Tired of eating only matzah? Enjoy your dips or fish with some crackers. These have become everyone’s staple. This version came from my sister-in-law Shifra’s mother. Enjoy!
- 6 eggs
- 6 flat tablespoons sugar
- 1 teaspoon salt
- 3 cups potato starch
- 1 cup oil
- Preheat oven to 350F.In a bowl, combine all ingredients and mix together very well using a fork or a hand blender. Pour onto 3 cookie sheets lined with baking paper and spread evenly. Bake for 4-5 minutes, then remove from oven and slice into cracker shapes (so they separate evenly later). Place back in oven and bake for an additional 20 -25 minutes. Break apart and enjoy.
Suri says
Can these be frozen
Leah Schapira says
Yes.
Delicious says
We did this with:
spices (garlic,paprika, pepper& salt)
Cinnamon & Sugar
sharon Thal says
very good but need a bit more salt
Rivki says
This recipe did not work for me at all. The batter came out much more like a dough. I managed to push the dough flat into a baking pan but the finished product was very grainy and crumbly. Tasted like pure potato starch. If I did this again I would use a third of the amount of starch.
r says
What is the est way to store these?
Tzivia says
In your tummy! Seriously, I think they’d be good only when they’re pretty fresh, like for the first 24 hours. But I found that I could make 1/3 of the recipe with no problem, so just make what you need. They’re so easy, you can always make more when they run out!
Leah Schapira says
You can freeze them or place them in an airtight container.
Rebecca K says
We’ve made them 2 days before chag and stored them in airtight containers for all of Pesach and they stayed crunchy and tasty for the full holiday. They ate a staple on erev Pesach and chol hamoed outings.
Rg says
These are heaven !!!
Shuli says
We just made these and they are great! We made the first tray exactly as written, the second tray with spices sprinkled on top (salt, garlic powder, onion powder, sweet and spicy paprika), and the third tray with a generous amount of garlic powder and onion powder mixed in to make onion-garlic crackers. All highly successful!
Tzivia says
Oh, wow, what a revelation. Thanks for helping brighten up a pretty weird Pesach.
Michelle says
It seems like a lot of sugar. Are these sweet? I like the idea of adding spices and making something savory to snack on. Should I reduce the sugar?
Mindy says
Heaven with micned garlic and/or minced onion, or sautéed onion cut small.

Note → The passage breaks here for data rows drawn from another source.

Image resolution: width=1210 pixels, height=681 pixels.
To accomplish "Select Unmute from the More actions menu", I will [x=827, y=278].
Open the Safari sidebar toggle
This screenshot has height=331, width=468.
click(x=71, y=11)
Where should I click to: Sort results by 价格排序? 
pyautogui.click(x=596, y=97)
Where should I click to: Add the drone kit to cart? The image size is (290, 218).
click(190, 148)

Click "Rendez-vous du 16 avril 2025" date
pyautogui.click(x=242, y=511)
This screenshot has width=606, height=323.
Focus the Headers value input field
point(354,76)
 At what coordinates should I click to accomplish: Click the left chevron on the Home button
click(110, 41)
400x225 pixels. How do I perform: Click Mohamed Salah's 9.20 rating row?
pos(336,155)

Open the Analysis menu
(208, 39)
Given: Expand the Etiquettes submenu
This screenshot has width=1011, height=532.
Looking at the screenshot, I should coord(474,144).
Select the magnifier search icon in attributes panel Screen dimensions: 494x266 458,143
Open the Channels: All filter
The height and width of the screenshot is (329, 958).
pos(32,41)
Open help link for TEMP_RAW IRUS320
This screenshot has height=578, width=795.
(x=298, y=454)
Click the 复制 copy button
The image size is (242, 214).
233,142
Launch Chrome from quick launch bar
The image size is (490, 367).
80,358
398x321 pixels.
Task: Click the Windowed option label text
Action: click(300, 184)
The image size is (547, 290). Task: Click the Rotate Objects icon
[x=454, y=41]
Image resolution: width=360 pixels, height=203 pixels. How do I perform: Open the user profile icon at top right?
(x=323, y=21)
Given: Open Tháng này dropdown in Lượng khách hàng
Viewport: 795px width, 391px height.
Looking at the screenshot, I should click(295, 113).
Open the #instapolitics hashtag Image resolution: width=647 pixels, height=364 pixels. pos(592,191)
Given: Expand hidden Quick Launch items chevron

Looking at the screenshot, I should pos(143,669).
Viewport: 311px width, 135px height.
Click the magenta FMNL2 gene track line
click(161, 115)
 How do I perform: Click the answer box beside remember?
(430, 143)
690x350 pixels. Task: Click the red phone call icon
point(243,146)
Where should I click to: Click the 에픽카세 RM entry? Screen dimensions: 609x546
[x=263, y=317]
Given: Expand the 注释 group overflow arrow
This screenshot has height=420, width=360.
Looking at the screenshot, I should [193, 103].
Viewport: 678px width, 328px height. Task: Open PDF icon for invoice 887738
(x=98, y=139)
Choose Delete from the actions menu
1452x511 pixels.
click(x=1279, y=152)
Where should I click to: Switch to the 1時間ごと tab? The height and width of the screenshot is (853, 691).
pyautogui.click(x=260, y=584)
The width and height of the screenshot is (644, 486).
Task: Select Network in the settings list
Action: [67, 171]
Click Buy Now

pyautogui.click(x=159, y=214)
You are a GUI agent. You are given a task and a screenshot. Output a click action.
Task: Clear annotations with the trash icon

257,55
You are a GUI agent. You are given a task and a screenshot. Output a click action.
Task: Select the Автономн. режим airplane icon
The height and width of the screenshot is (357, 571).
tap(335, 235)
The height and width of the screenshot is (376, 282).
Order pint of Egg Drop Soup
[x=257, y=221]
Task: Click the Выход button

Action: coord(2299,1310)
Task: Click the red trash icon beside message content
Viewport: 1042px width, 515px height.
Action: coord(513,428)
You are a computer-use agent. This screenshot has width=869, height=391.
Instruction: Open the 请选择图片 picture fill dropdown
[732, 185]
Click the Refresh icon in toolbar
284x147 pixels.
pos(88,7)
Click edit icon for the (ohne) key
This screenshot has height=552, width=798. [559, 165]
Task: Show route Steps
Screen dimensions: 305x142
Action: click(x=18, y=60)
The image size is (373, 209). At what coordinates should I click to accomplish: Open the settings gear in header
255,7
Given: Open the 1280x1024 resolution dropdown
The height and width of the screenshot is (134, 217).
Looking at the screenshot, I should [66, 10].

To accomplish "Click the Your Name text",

Also with cinnamon/sugar for a sweet snack. Can also crumble them on to yogourt for a crunch topping.
Need to be creative when working with limited ingredients.
Malky says
Here’s another super easy cracker recipe that’s good for pesach, and all year for a grain free option:
1 egg
1 tbsp oil
1 cup almond flour
Mix into a dough, roll thin in between two baking papers, cut into squares but don’t separate yet. Sprinkle with salt, garlic flakes, (sesame seeds during the year), or whatever seasoning you want. Bake for 9 – 10 minutes on a bit lower than 350, watching carefully. When the crackers on the edges start getting golden, remove from oven, cool and snap apart.
I usually double the recipe, rolling out half at a time.